「結局は法律にしないとだと思う。」~第4回盲ろう振り返り~
「結局は法律にしないとだと思う。」
福島智先生がおっしゃった中で、僕の印象に一番残ってしまった言葉である。
意識改革、パラダイムシフトしてもらうにはどうしたらいいか―、みたいな質問への答えだった。
これは僕が法学部生だからといえばそうだ。そうか、法律か、なんて思ったのだ。だがその身もふたもない言い方と答えは、なんか心に残った。
法律ってのはすごいもので、法律にするだけでなんでも、日本全国どこに行ってもこれがルールになるのである。そりゃそれが法律になれば、その法律を守らざるを得ない。それが正しくて、それが一番合理的だということになる。その辺の説明はすっ飛ばすが。
だからこそ、その法律でしか意識改革みたいなことは出来ないのかぁ、と思ってしまったわけだ。
法律にしたところで、そこにすべてを書くことは出来ないし、意見がまとまらなければぼやかして表現する。さらにそこから解釈を重ねることもする。すべてを書けるとしても、何が正しいかを判断するのも難しい。
そんなわけで、法律にしてしまうのが最善手らしいが、それも難しいみたいな感じだ。
障害の個人モデルと社会モデルの、そのあたりのパラダイムシフトの話である。
福島先生には、盲ろうの当事者としての、幼少期からのライフストーリーを語っていただいたわけだが、派生して、コミュニケーションってどうする、障害ってなんだ、みたいな話になった。
コミュニケーションについての話も興味深い。
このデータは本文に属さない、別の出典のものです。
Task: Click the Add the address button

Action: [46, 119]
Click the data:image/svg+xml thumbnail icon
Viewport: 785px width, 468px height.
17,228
指点字の話がその一部だ。
盲ろうの状態では会話にオンタイムで参加するのは難しい。場の状況、話し手の理解など、話の内容以外にも、コミュニケーションには重要なことが多々ある。
福島先生が使う指点字では、だれだれが笑ったとか頷いたとか、逆に見落としがちなことまでも、通訳者を介して伝わっていく。両手の指を重ねて、点字タイプライターの要領で、指に文字を写す―
障害ってなんだ、という問いは、このゼミにいるといつも付きまとう問いである。参加して1年半、いまだによくわからん。
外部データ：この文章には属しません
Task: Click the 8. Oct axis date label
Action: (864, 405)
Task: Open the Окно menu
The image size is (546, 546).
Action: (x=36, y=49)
毎度毎度話を聞いて、その都度考える。毎度毎度答えも違う。正解も知らない。考えすぎだろうか―
また、障害の個人モデルと社会モデルの話について。どちらがいい、間違っているということはない。
社会、社会と個人の間に問題が介在する―、と言われて、思い当たる場面はある。でもすべてがそうか? 障害者ってどうなる?
どちらも認めるしかないと僕は思う、どちらも認めないといけないと僕は思う。正解ってなんだ? どちらでも語りつくせないと福島先生は言った。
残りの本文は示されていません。